There’s a major problem with probability: it doesn’t work very well. For example, common knowledge tells me that in a fair coin toss I have 50% odds of flipping heads and 50% odds of flipping tails. But flip a coin once and you’ll either get 100% tails or 100% heads.
Now, I get it. I mean, don’t worry. After many flips, blah blah blah. We can study a fair coin toss for two weeks, counting total possibilities, various games, expected values, special orders with surprising probabilities, etc, but none of this helps me guess the next flip at all. Even in the next six flips there’s a depressingly low chance of getting three heads and three tails. We certainly can’t rely on it happening in our math class while we try to convince people of what “50% likely” means!
I believe in probability, but it is indemonstrable. Once you do something, it 100% happened despite its 50% (or 5%) odds. The challenge for us, then, is to reconcile these seemingly-disparate pieces of evidence.
I chose to let the students have a 30-minute discussion about the issue and I brought several props. My goal was to get the students to seriously consider their beliefs about probability – to be wary before they were confident. By the end of this conversation, I want some students to doubt that heads and tails are equally likely.
I started the conversation by showing them this quarter, through which I have inserted a piece of paper:
After the requisite jokes about how hard it was to get that piece of paper through the quarter, I asked, “What are the odds of flipping tails?”
“50%,” one student immediately asserted. The other students all agreed (I was surprised that they all agreed). Experimentally, we showed that the odds are not even – there was a strong correlation between the side that starts up on your thumb and the side that lands up on the table, apparently because the paper drastically reduced the coin’s tendency to flip at all. It sort of parachuted down instead of flipping and rolling. One of the students tried cutting the paper (which started as a clean square) to see if she could affect the odds. The students’ assumptions were incomplete and wrong, which is one of my favorite ways of getting them interested.

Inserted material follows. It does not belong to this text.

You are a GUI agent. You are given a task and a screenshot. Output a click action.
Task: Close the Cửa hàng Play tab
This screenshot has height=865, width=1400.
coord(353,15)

Then I asked another set of questions, this time with a plain coin and no paper:
“When I hold this coin way above the table with tails facing up and drop it, what are the odds that tails will land up?”
50%, Riley, [obviously | I think | assuming it bounces].
“Ok… when I hold this coin one inch above the table with tails facing up, what are the odds that tails will land up?”
100%, Riley, it won’t even flip.
But at two inches, the coin bounced a bit, and at three inches it was hard to tell what was going to happen. “At what height does it become 50%, class?”
They got my point. If we can tell what is going to happen after an inch, why can’t we tell what is going to happen in a foot? Philosophical questions abound here, right? And they started to doubt themselves about everything. They started to see that there’s no way to test the probability with perfect accuracy. They started to see that you might be able to rig a coin flip to turn out the same every time. They started to see the effects of human bias in selection games (I had a deck of cards too).
By the end of this discussion, my students were using phrases like “assuming that there is enough complexity” and “assuming that no one is cheating” and “assuming that the sides are equally heavy.” They saw the assumptions that go into a statement like “heads and tails are equally likely,” and saw that we can’t rely on that information in all cases. I sacrificed 30 minutes of class during which they could have practiced permutations and combinations, but I hope that their increased savvy about statistics will pay off.